Alejandro: For the folks that are listening, what is the size of PatientPing today? Is there anything you can share about employee numbers or anything else?

Jay Desai: Yeah. We’re about 150 employees. We’re in 28 states. With our hospitals, we’re almost 50 states with our network of mostly key care providers. We’re growing rapidly. We’re still hiring, and even through this COVID crisis. The company has a lot of growth ahead of it.

Alejandro: Where do you think that your market as a whole is heading?

Jay Desai: It’s really exciting what’s going on in our market. I think connecting providers so that you get really great patient care, no matter where you go, there is a problem that needs to get solved. Let’s say you’re a snowbird, and you spend half the year in Florida and the other half of the year in New York. You’re visiting your kids in Chicago, and you go on vacation in California. No matter where you go in the system, the software is there. The system should be able to work with each other so that if you get care anywhere – for example, you’re skiing, and you break your leg. You should be able to pull the medical record down from all the different places that you’ve been at, coordinate with those providers through collaboration tools that look and feel as modern as like a Slack. You can share data. You can pass the care notes to the patient.
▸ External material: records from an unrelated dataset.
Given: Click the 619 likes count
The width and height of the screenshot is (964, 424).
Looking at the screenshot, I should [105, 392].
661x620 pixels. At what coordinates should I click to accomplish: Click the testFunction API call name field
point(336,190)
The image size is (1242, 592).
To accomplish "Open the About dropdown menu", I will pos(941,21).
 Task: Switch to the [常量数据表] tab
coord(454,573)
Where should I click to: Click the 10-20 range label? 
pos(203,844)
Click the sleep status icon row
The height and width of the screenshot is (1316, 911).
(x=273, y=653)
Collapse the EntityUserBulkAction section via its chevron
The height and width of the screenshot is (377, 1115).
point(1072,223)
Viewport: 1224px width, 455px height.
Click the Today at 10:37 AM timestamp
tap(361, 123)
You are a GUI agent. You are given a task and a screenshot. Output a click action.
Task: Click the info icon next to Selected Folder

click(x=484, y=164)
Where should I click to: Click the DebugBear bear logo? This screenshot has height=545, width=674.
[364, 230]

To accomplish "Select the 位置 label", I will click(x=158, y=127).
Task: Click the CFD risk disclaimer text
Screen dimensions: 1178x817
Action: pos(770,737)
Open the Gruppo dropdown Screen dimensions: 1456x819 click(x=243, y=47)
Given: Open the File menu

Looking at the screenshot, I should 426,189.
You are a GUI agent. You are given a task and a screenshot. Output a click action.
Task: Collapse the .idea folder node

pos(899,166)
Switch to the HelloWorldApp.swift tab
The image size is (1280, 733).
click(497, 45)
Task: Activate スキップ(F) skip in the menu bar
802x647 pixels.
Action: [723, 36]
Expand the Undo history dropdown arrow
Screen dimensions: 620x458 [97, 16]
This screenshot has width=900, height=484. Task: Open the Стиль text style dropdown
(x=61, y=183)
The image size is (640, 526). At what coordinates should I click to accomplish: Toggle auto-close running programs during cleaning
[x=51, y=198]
There’s so much opportunity to build collaboration tools that allow providers to work together with each other in a seamless and easy way, and we’re just at the beginning of that. I’m very excited about it.

Alejandro: One of the questions that I typically ask the guests that come on the show is – you’ve been at it now for quite a while with PatientPing, and I’m sure that you’ve had your fair amount of lessons, the ups, the downs. It’s obviously not a straight line in entrepreneurship, but in your case, Jay, if you had the opportunity to go back in time and have a chat with that younger Jay, that is looking at launching a business. What would be that one piece of business advice that you would give to yourself before launching a business and why, knowing what you know now?

Jay Desai: I think it’s to do everything you can to make the – let me say this in a positive way. Things are never as bad as they seem, nor are they as great as they seem. So, if you can make the highs less high and the lows less low, I think that will help with your own mental health. The first-time founder and first-time CEO, I think everything had so much personal weight and stress. That makes the highs pretty euphoric when you experience them, but they’re very fleeting, so you move on to the next thing. I think that’s a good way to be very passionate about what you’re doing, but it’s an easy way to burn out. So if you really want to make this sustainable and long-term – I don’t know if there is a way, because some people are just wired a certain way. I am probably one of those, but if there’s a way to have a relationship with your company that is balanced, I would keep trying to find ways to do it. I’m still trying to find ways to do that. I think that, to me, is something I wish I would have done more of back then.

Alejandro: Very profound. Jay, for the folks that are listening, what is the best way for them to reach out and say hi?

Jay Desai: My email is [email protected] and shoot me an email.

Alejandro: Amazing. Well, Jay, thank you so much for being on the DealMakers show today.

Jay Desai: Great. Thank you so much.